5. 6. Appellant’s fourth objection rests on the proposition that the said act of 1907, under which appellee organized, is void because it is special legislation in conflict with §13, Art. 11, of our Constitution which prohibits the creation of corporations, other than banking, by special acts. We are of the opinion that the point is not well taken. Thomson v. Indiana Union Traction Co. (1915), 183 Ind. 690, 110 N. E. 121. It is also contended by the fifth objection, that the act is void because it grants privileges to one class of citizens which are, on the same terms, withheld from others, in violation of §23, Art. 1, of the Constitution of Indiana. It is said that the act of 1867 authorizing the incorporation of hydraulic companies limits their power of appropriation to a specified number of acres (§4595 Burns 1914, Acts 1905 p. 81), while the act of 1907 places no limit on the amount of land that may be appropriated. There is no conflict, for the sufficient reason that the terms of the two acts reveal such differences as to preclude any application of the constitutional provision.
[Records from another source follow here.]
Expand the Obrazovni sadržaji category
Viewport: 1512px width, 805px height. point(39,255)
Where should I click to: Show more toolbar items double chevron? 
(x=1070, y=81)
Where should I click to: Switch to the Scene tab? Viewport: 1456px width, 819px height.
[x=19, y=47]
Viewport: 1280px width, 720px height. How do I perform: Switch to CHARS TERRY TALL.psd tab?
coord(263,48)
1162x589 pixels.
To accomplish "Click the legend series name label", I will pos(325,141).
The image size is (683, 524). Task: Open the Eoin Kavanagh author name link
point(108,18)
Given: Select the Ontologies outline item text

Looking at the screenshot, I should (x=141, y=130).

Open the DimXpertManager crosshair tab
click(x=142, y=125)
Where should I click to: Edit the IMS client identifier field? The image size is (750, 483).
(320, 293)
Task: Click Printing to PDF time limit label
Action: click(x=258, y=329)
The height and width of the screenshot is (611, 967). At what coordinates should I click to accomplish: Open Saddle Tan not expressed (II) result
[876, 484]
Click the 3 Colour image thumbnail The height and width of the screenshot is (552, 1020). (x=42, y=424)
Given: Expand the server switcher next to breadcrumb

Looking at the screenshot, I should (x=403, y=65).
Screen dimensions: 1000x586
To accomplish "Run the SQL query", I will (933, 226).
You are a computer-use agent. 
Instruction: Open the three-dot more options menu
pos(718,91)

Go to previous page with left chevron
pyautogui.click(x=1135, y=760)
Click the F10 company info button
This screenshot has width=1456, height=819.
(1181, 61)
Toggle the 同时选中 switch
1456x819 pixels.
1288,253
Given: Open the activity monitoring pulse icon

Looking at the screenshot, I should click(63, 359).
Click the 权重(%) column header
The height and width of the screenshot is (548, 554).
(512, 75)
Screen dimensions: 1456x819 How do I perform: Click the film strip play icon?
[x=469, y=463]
Whether it would apply if one legislature might see fit to enlarge the .power of appropriation given to companies engaged in a specified public service over what a previous General Assembly had granted to like corporations, we do not consider. The record contains no reversible error. Judgment affirmed.

Note. — Reported in 111 N. E. 308. As to proceedings to condemn *376land for a public use, see 22 Am. St. 49. On the generation of electricity for sale for the purpose of power as a public purpose, see 2 L. R. A. (N. S.) 842; 19 L. R. A. (N.S.) 725. On the taking of property for generation and diffusion of electric energy as public use, see 22 L. R. A. (N. S.) 136. As to the power of electric light and power companies to exercise the right of eminent domain, see 5 Ann. Cas. 531; 7 Ann. Cas. 760; 14 Ann. Cas. 904, 21 Ann. Cas. 364; Ann. Cas. 1912 D 1004. As to what constitutes public use for which property may be taken by eminent domain, see 2 Ann. Cas. 50; 14 Ann. Cas. 903; Ann. Cas. 1912 D 1002. See, also, under (1) 15 Cyc 859; (2) 15 Cyc 955; (3) 15 Cyc 855; (4) 15 Cyc 570, 851; (5) 36 Cyc 987, 999.